Because Fig is written in TypeScript, and tasks are defined in TypeScript files, extending the Fig DSL is a simple matter of writing and using new functions.

For example, my dotfiles repo defines a helpers.ts file containing functions like is() and when() for expressing common conditional logic. These can be used like this to set up a cron job only for me ('wincent') and only on my personal machines ('personal'):

task('create ~/Library/Cron', when('wincent', 'personal'), async () => {
  await file({
    path: '~/Library/Cron',
    state: 'directory',
  });
});

or like this, to check if we're running on Linux:

if (is('linux')) {
  await file({path: '~/share', state: 'directory'});
  await file({path: '~/share/terminfo', state: 'directory'});
} else {
  await file({path: '~/.terminfo', state: 'directory'});
}

History

  1. 2009: Originally, the repo was just a collection of files with no installation script.
  2. 2011-2015: I created a bootstrap.rb script (final version here) for performing set-up.
  3. 2015: I briefly experimented with using a Makefile (final version here).
  4. 2015-2020: I switched to Ansible (completing the transition in cd98e9aaab).
  5. 2020-present: I started feeling misgivings about the size of the dependency graph and in truth I was probably using less than 1% of Ansible's functionality, so moved to the current set-up, which is described in this file. A representative "final state" of the Ansible-powered implementation can be seen here.

The goal was to replace Ansible with some handmade scripts using the smallest dependency graph possible. I originally tried out Deno because that would enable me to use TypeScript with no dependencies outside of Deno itself, however I gave up on that when I saw that editor integration was still very nascent. So I went with the following:

Beyond that, there are no runtime dependencies outside of the Node.js standard library, although I do use dprint to format code. Ansible itself is replaced by a set of self-contained TypeScript scripts. Instead of YAML configuration files containing "declarative" configuration peppered with Jinja template snippets containing Python and filters, we just use TypeScript for everything. Instead of Jinja template files, we use ERB/JSP-like templates that use embedded JavaScript when necessary.
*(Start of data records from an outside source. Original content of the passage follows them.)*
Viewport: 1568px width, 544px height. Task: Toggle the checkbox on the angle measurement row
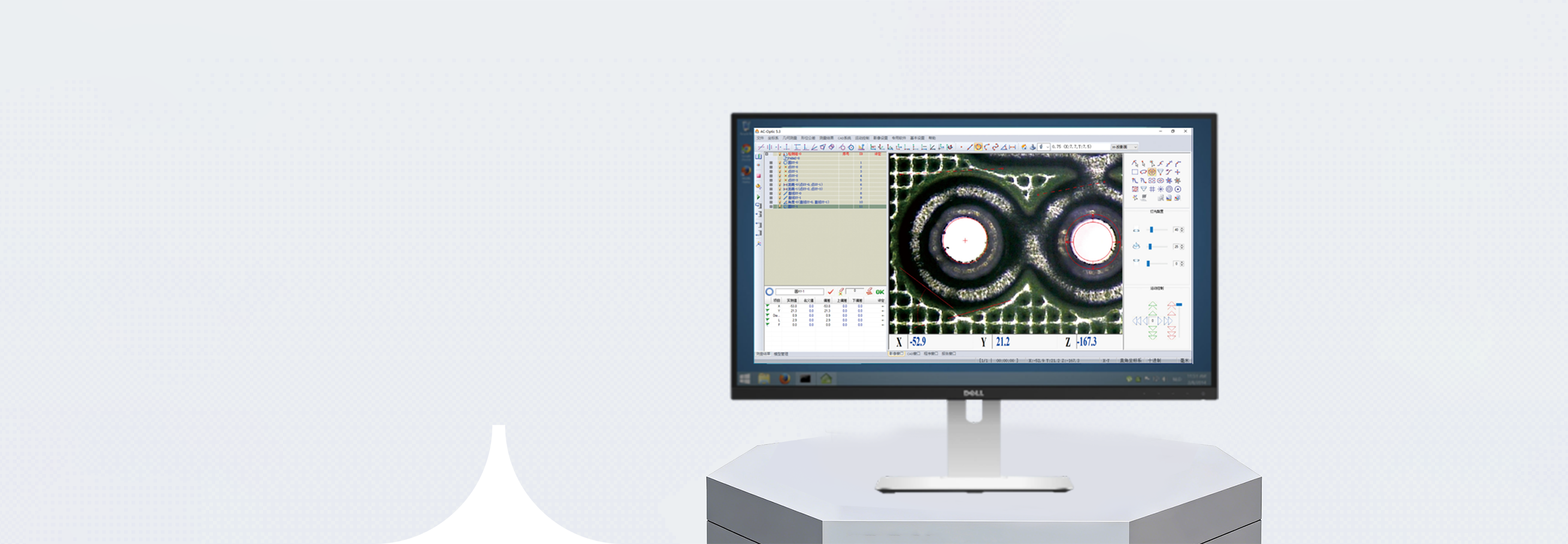click(x=771, y=202)
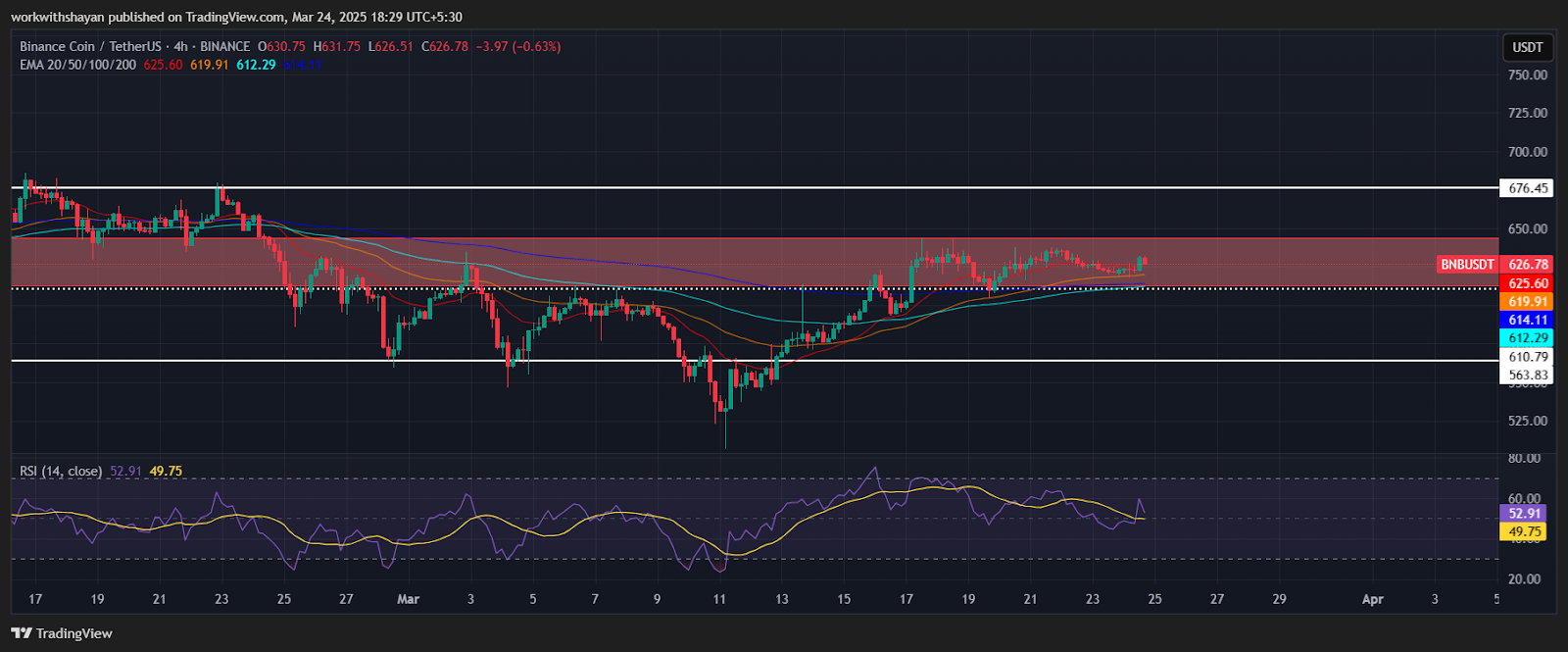Click the blue 614.11 EMA price tag

(1528, 321)
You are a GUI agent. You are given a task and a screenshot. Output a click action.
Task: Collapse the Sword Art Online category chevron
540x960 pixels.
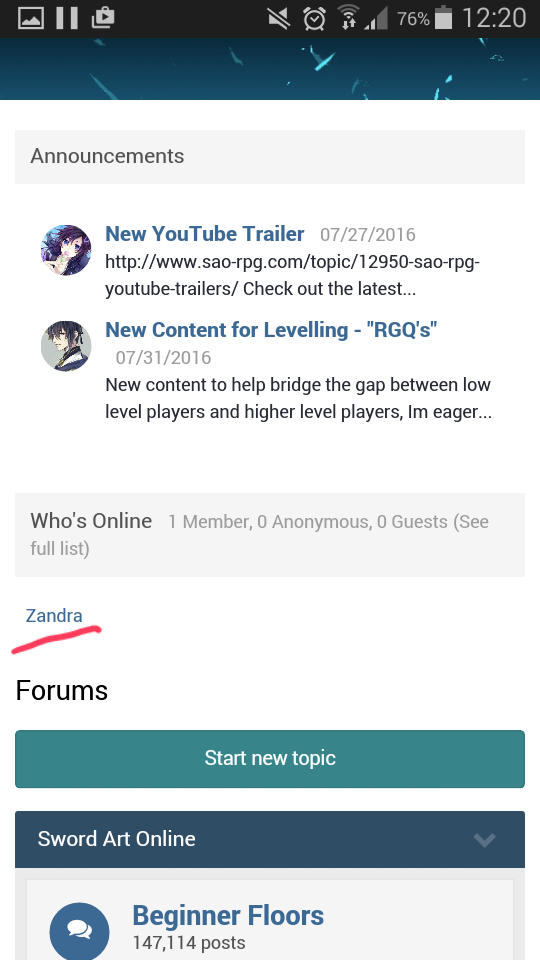point(484,839)
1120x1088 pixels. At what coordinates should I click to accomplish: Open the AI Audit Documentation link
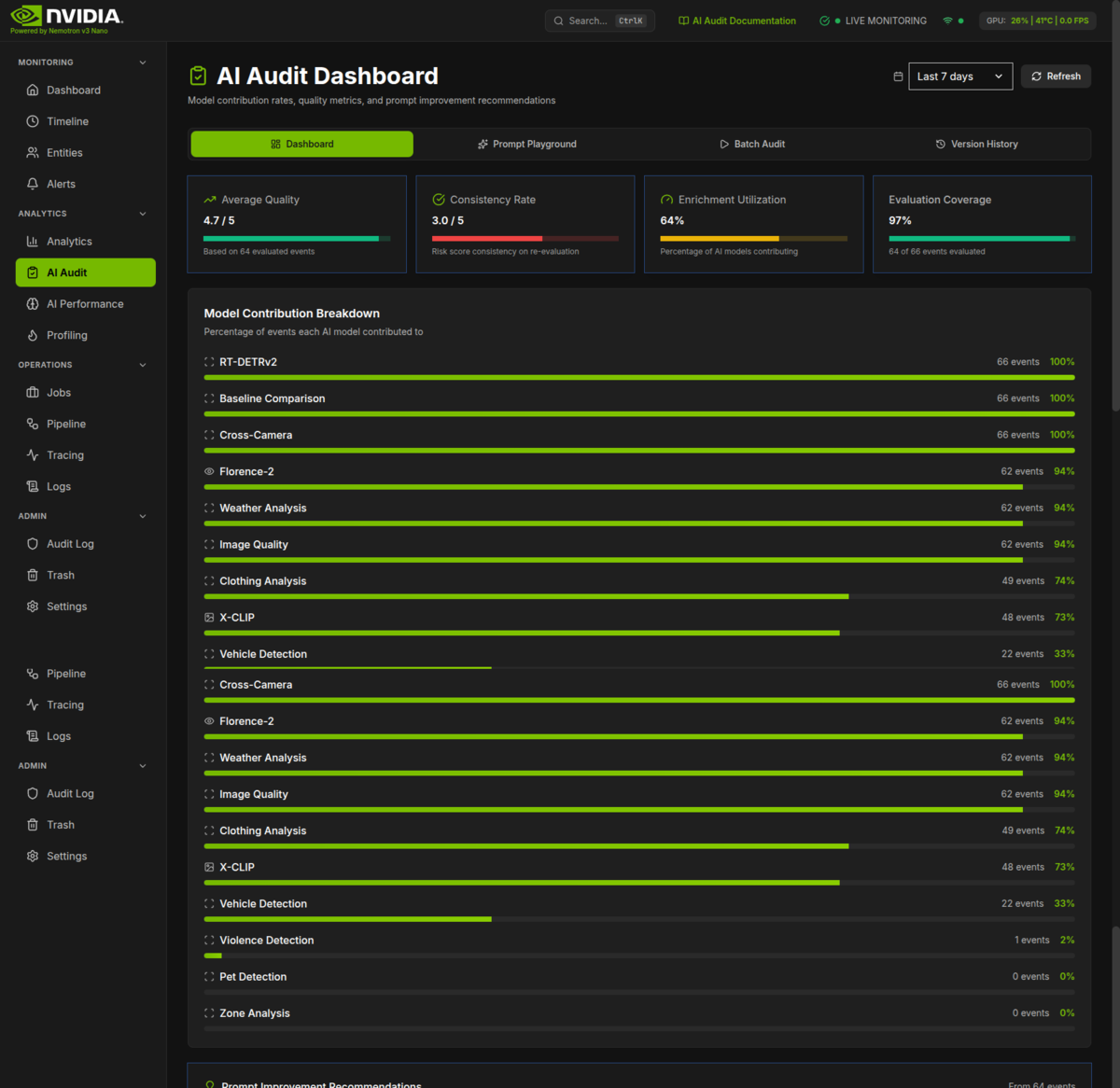(x=737, y=20)
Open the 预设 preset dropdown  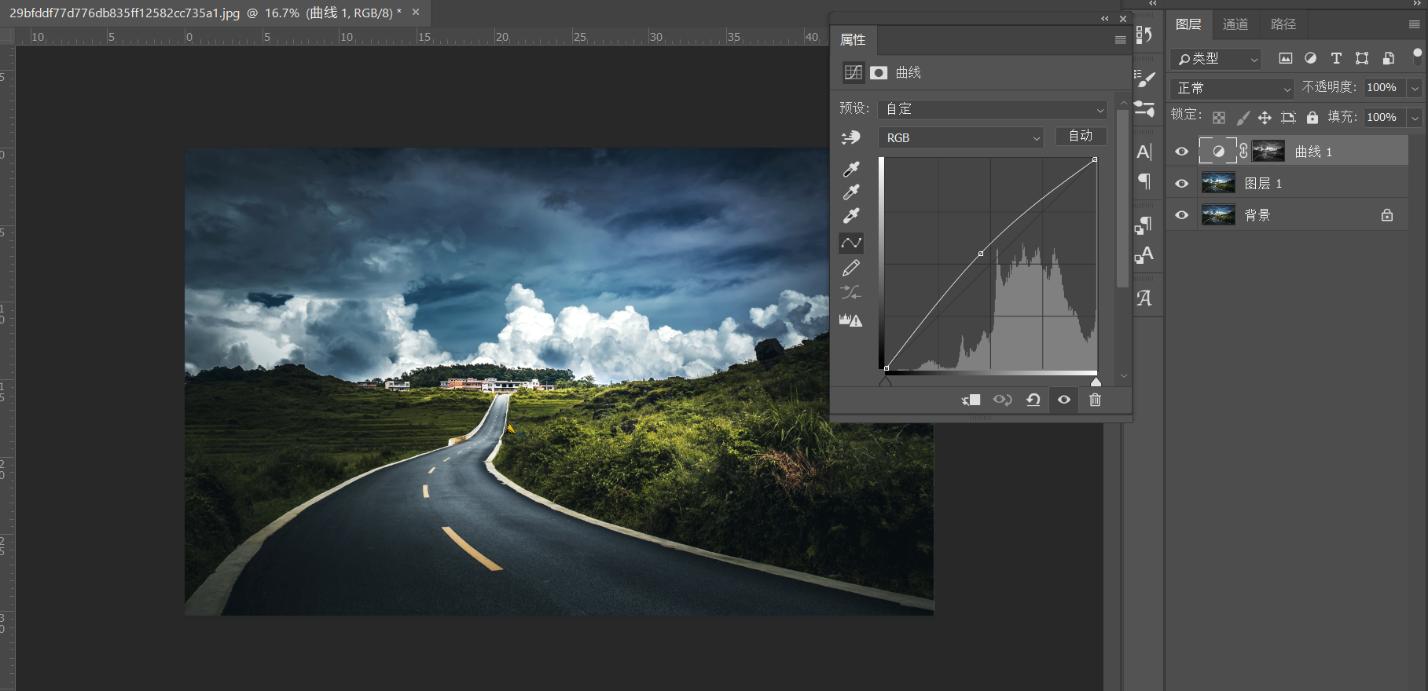click(991, 108)
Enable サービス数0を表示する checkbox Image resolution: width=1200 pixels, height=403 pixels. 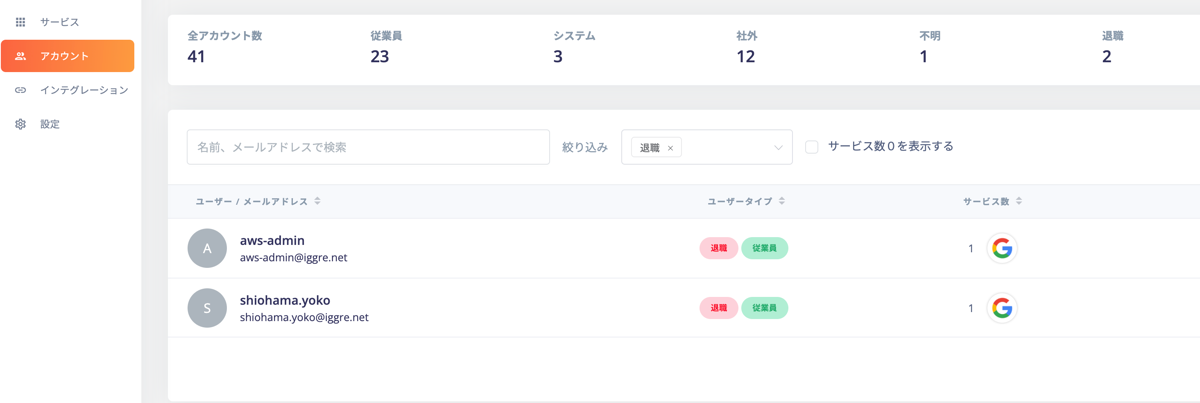(812, 147)
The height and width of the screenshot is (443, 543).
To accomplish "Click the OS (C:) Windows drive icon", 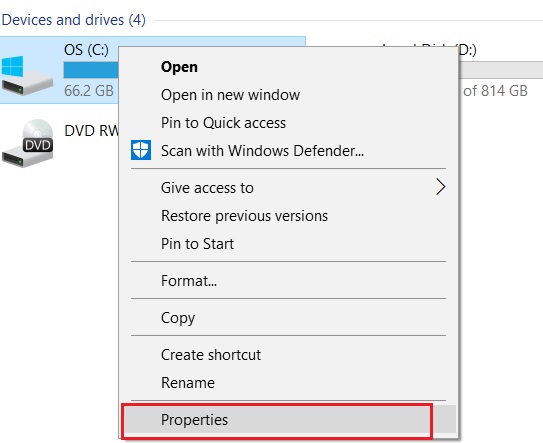I will point(27,76).
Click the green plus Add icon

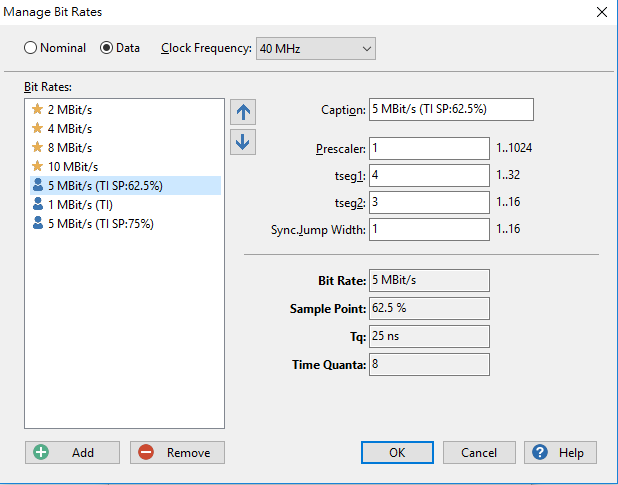tap(42, 452)
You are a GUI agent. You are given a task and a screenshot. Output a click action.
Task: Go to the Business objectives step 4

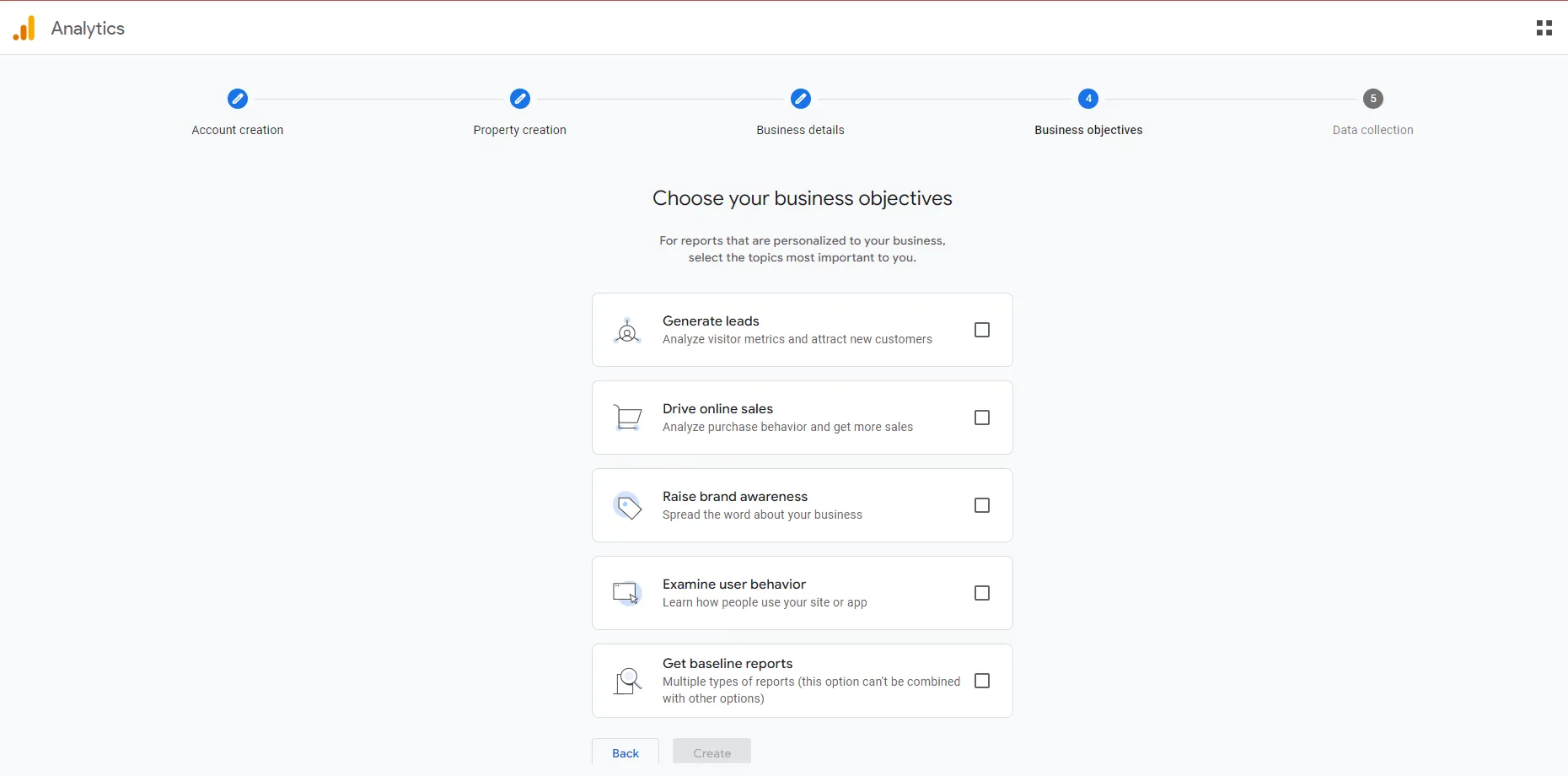pos(1088,99)
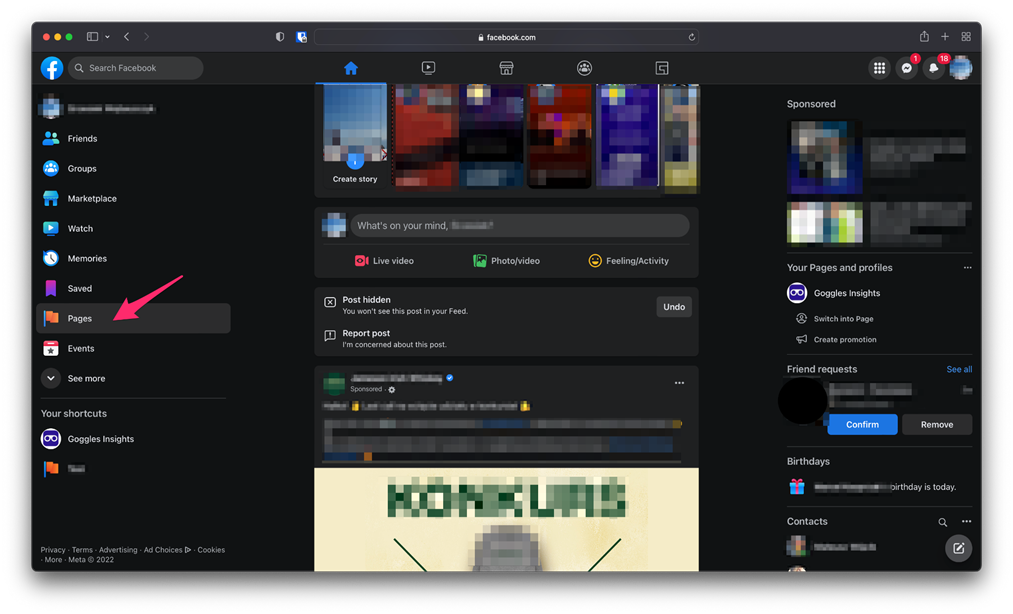Go to the Watch video tab icon

tap(428, 68)
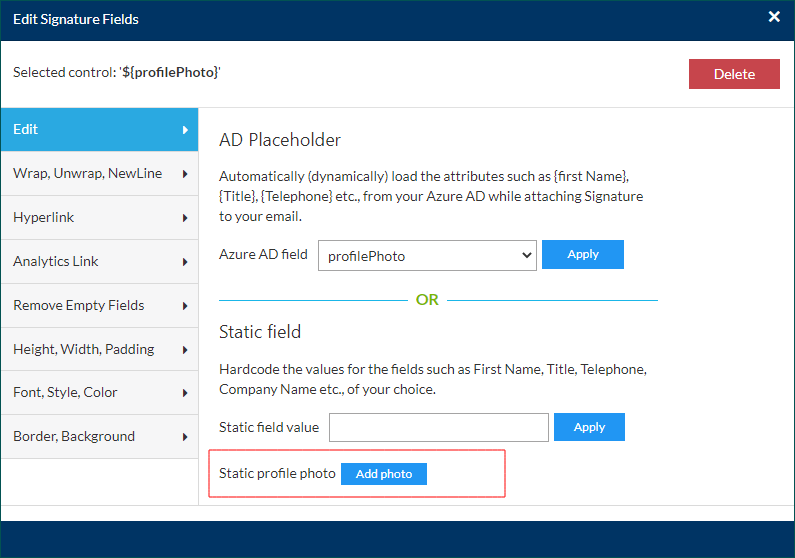Viewport: 795px width, 558px height.
Task: Select the Edit sidebar tab
Action: 99,129
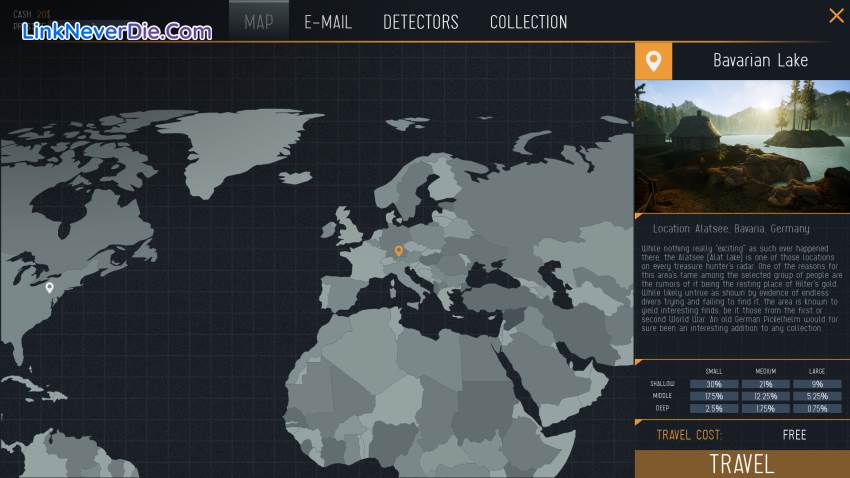Click the Bavarian Lake preview image
This screenshot has height=478, width=850.
742,146
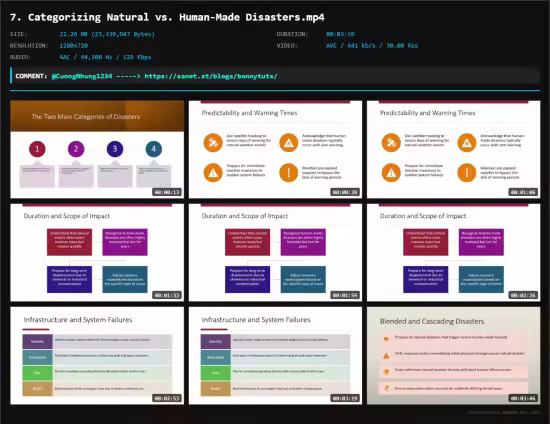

Because I needed a name to refer to this "set of scripts", it's called Fig (a play on "Config").

The "support/" directory contains some plain JavaScript helpers that generate TypeScript type definitions and "assert" functions based on some small JSONSchema schemas, to facilitate working with JSON files (such as the "project.json" and various "aspect.json" files) in a type-safe manner.